A hipótese da amizade
Quotidianos Paralelos
Março 15, 2024
Eu e a Júlia não tivemos uma verdadeira amizade – apenas a hipótese de uma, que ambas desperdiçámos, em igual e estúpida medida. Porque as amizades que o são mesmo, nunca chegam a hipóteses perdidas, mas a oportunidades enfim encontradas.
Não sabíamos o que já devíamos ter aprendido por esta – aquela – altura: que estamos sós. Nós, as mulheres, estamos todas sós. A única forma de o não estarmos, verdadeiramente, é termo-nos umas às outras. É estarmos juntas.
A vida não se suporta de outra maneira. Não se Vive, de outra maneira – outra maneira é só sobrevivência. E algumas extemporâneas, ainda que possivelmente felizes, distracções...
Sobrevivemos às dores: habituamo-nos a elas até já fazerem parte do nosso corpo.
Sobrevivemos aos filhos: desde que os fazemos, desde que os parimos, até nos deixarem – alguns para sempre.
Sobrevivemos aos homens: desde o pai, querido ou tirano, que mima ou agride; desde o primeiro amor falhado, até ao último, malquerente ou mal-amado.
Sozinhas, sobrevivemos. Juntas, aprendemos que a Vida é outra coisa e tem outros nomes.
Outros nomes que não os do costume: dor, desamor, perda, desesperança.
Juntas sabemos que viver é outra coisa: cumplicidade, compreensão, riso, perseverança.
Júlia e eu podíamos ter Vivido. Tivemos nas mãos a hipótese de aprendermos, juntas, a Viver.
Mas as nossas mãos desuniram-se, caindo flácidas, fracas, inertes e distantes.
Ah, Júlia. Vou ser velha, um dia, e pensar em ti. Quando morrer, vou lembrar-me de ti. E da hipótese que deixámos fugir, por entre os dedos toscos das nossas teimosias. Porque hão-de estas teimarem sempre em ser mais importantes que os afectos?
Vínhamos de percursos tão diferentes, mas com tão vizinhas emoções e coincidentes efeitos, que foi impossível não nos aproximarmos de imediato.
O meu pai matou-se, porque era infeliz em demasia para suportar a banal rotina familiar; o da Júlia maltratou-a, porque era demasiado alcoólico para suportar a familiar banalidade da sua rotina.
Eu nunca consegui ter filhos; ela teve três e perdeu-os a todos.
Eu casei e divorciei-me; Júlia nunca casou, mas ficou viúva de amor, vezes sem conta.
Júlia ficou doente, e eu tratei dela.

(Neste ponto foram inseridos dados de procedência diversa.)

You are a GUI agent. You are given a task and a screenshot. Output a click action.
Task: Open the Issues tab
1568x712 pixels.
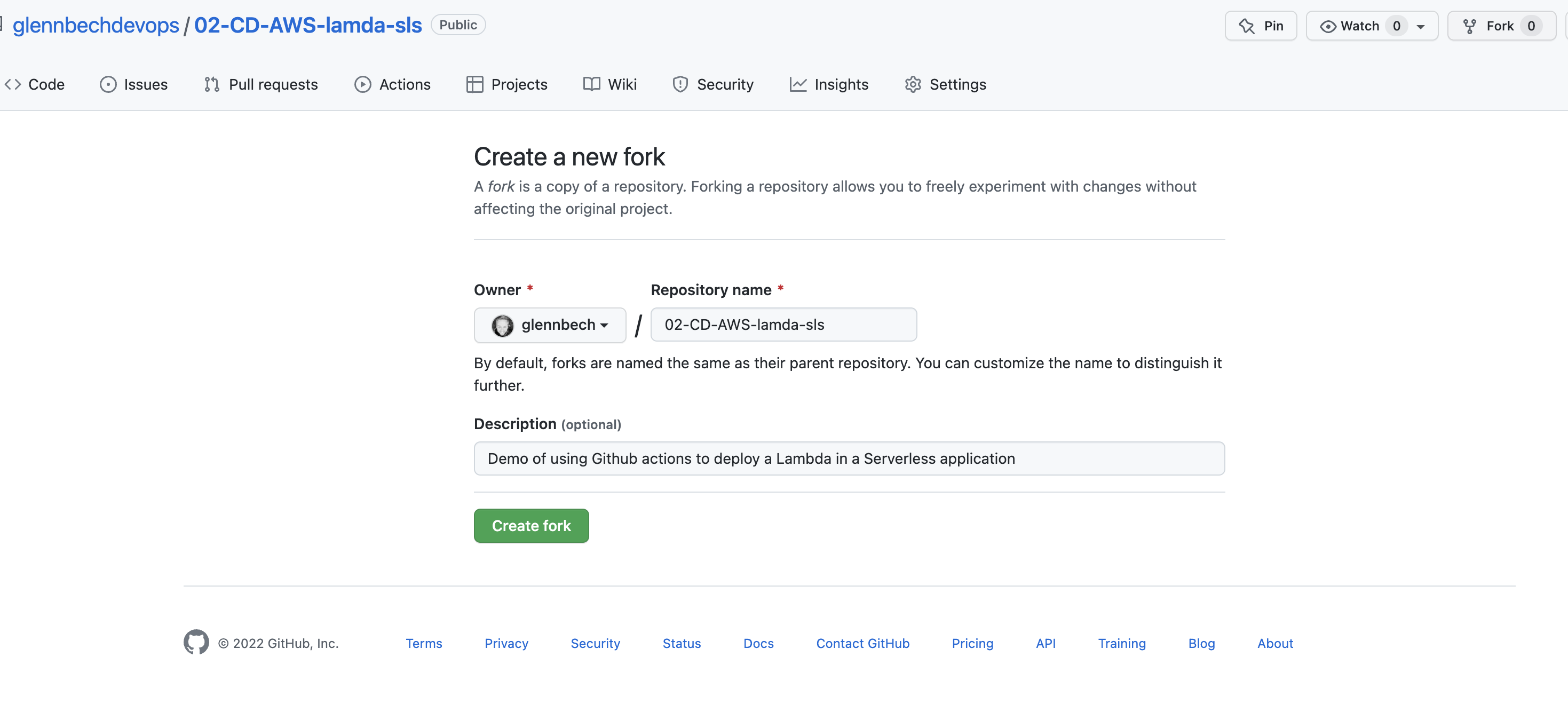134,84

Eu fiquei triste, e ela tratou de mim. E era tudo a mesma coisa. Os gestos, os cuidados, os conselhos, todos embalados nas nossas infinitas conversas, desembrulhados conforme as necessidades.
Conversávamos pelas tardes primaveris adentro, e pelas horas nocturnas afora. Todos os meios nos eram práticos e nenhum contrariava ou comprometia o linear fluir da nossa contínua conversa: acotoveladas à mesa de um qualquer café; ao telefone em alta-voz, à hora de fazer o jantar; com os airphones enfiados nos ouvidos, às voltas no supermercado.
As conversas versavam tudo o que era importante ou banal, tudo o que era banal e por isso importante.
Podiam ser sobre cinema – “Já viste o filme da Barbie? Não, e tu? Também não. Queres ir ver. Nem por isso. Eu também não. Vamos amanhã? Pode ser.” –, ou sexo – “Quando foi a última vez que fizeste? Há dois anos, 5 meses, quatro dias e três horas, e tu? Ontem. Vaca, com quem?! Com ninguém... Oh, isso não conta! Ah, então... anteontem. Vaca.” –; ou religião – “Acreditas em Deus? Claro, e tu? Eu não, deus me livre de crendices!”
Um dia, à espera de continuar a conversa, tu tinhas bloqueado o meu nome, desbloqueado o silêncio, e nunca mais te vi nem te ouvi. Nem o choro, nem o riso, nem as confidências inoportunas, nem os segredos quase esquecidos.
Quando começou o silêncio, entre nós, quando chegou ele, sacana e sorrateiro, que eu não dei por nada? Quando foi que eu te fiz fechar a tua porta? Quando foi que eu desisti de lhe bater? Quando foi que deixaste de querer entrar na minha?
Ah, Júlia! Cem anos passem entre a nossa solidão de uma da outra, que eu vou lembrar–te sempre, que vou ter sempre o mesmo gosto frio e acre na boca das recordações, que vou sempre pensar nos quandos e nos comos e nos porquês, que vou saber como é triste nunca mais poder esquecer as hipóteses perdidas da vida.
Perdemos as duas, Júlia. Perdemos e não nos vamos encontrar mais.